I would tell the hon. Gentleman that there was a time when there was a great deal of ex post facto legislation in the criminal sphere. There were a great many Acts of attainder which were unjust and which were passed by this House to punish people by ex post facto criminal legislation. That would not be tolerated today. Recently, we have had the Nuremburg trials, which were of very doubtful validity. Indeed, it is a pertinent criticism of them that they came very near to—my hon. and learned Friend the Member for Northampton (Mr. Paget) would say that they exceeded—the bounds of permissible ex post facto legislation, and they operated in the criminal sphere. I mention this merely to show that it is not true to say that there has never been any retrospective legislation.

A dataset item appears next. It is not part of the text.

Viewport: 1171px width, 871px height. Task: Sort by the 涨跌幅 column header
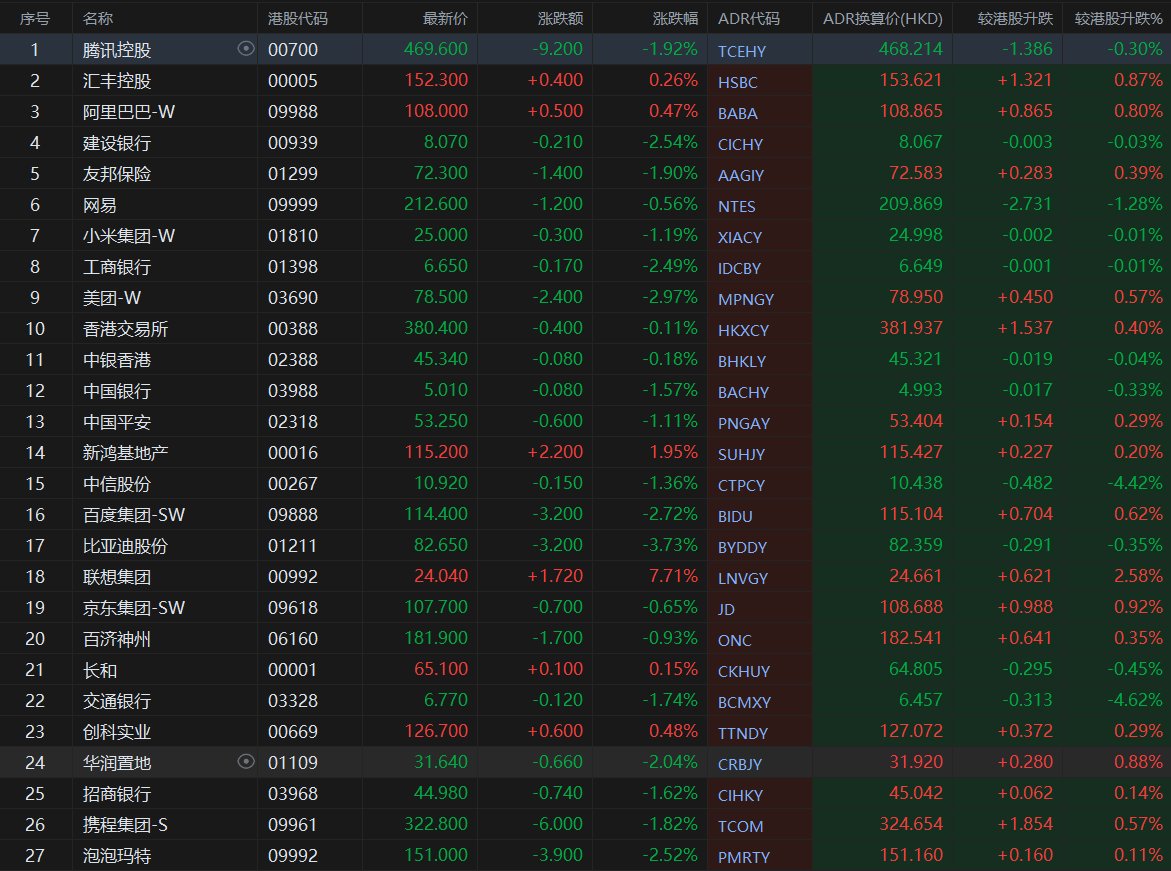click(675, 19)
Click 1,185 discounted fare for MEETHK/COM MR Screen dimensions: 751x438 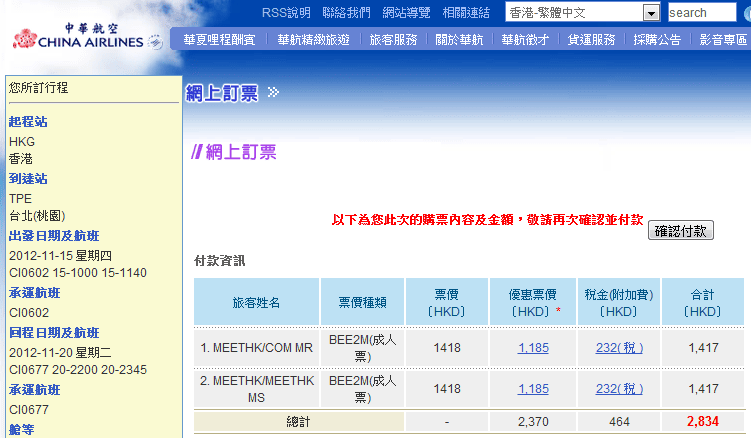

With regard to civil actions, it has always been recognised that rights as between one litigant and another which existed at a given date could be changed with retrospective operation by ex post facto legislation. I am not now thinking merely of Acts of indemnity which have taken away, for example, the rights of common informers and others to bring actions and to recover damages for some technical offence. There are a series of those Acts of indemnity which are inherently retroactive, and deliberately so, in their operation.

The classic passage on this subject, as the Minister will know, and which is sometimes used, but used incorrectly, to justify the proposition that all retrospective legislation is bad is the celebrated judgment of Mr. Justice Willes in the case of Phillips v. Eyre, the action against the Government of Jamaica. I do not propose to quote all he said, but those who are interested can find it in my Second Reading speech on 12th May, 1958, at col. 85 of the OFFICIAL REPORT. In that judgment, which is regarded as the high water mark by those who hold up their hands in horror at any thought of retrospective legislation, they will find that Mr. Justice Willes said this—perhaps the hon. Member for Carlton will bear it in mind: To affirm that it is naturally or necessarily unjust to take away a vested right of action by Acts subsequent, is inconsistent both with the common law of England and with the constant practice of legislation. I commend that to the hon. Gentleman.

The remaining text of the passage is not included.